Your instructions
In the records below, copy the lines from the one containing "This screenshot has height=533, width=1080." through the one containing "[x=364, y=237]", inclusive, and replace "registration number" with "serial number". Change nothing else, and leave the pictures out of your answer.
##### Source data
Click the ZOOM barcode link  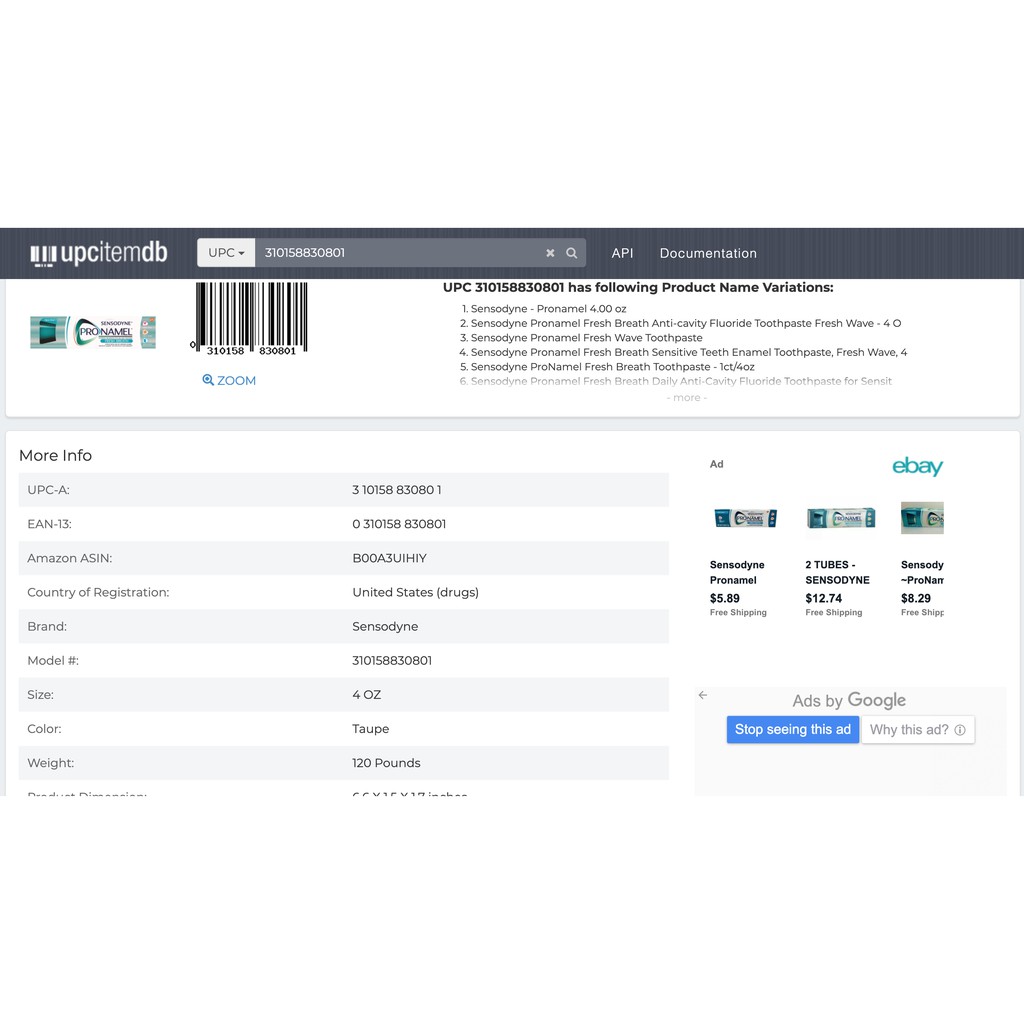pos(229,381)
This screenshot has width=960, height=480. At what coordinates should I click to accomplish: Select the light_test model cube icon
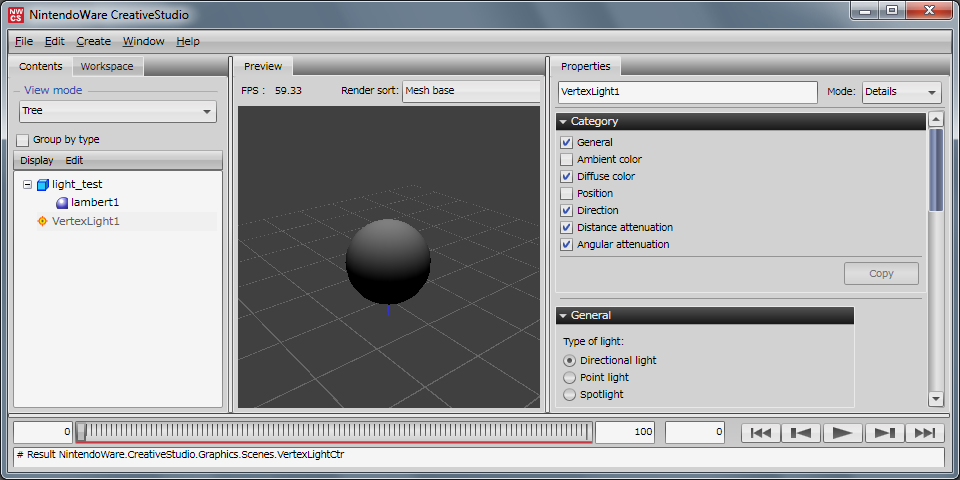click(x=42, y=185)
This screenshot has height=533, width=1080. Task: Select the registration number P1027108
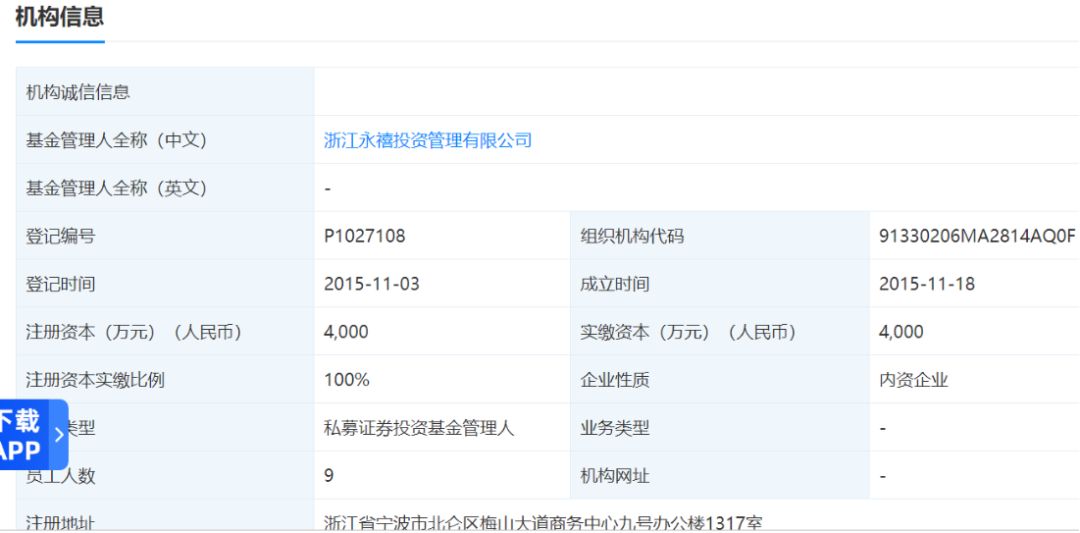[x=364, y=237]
##########
##### Source data
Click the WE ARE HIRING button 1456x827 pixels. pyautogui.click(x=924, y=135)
##########
##### Source data
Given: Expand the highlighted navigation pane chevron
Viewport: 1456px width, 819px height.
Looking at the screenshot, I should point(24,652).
##########
Result for this exercise
This screenshot has height=533, width=1080. Task: Select the serial number P1027108
[x=364, y=237]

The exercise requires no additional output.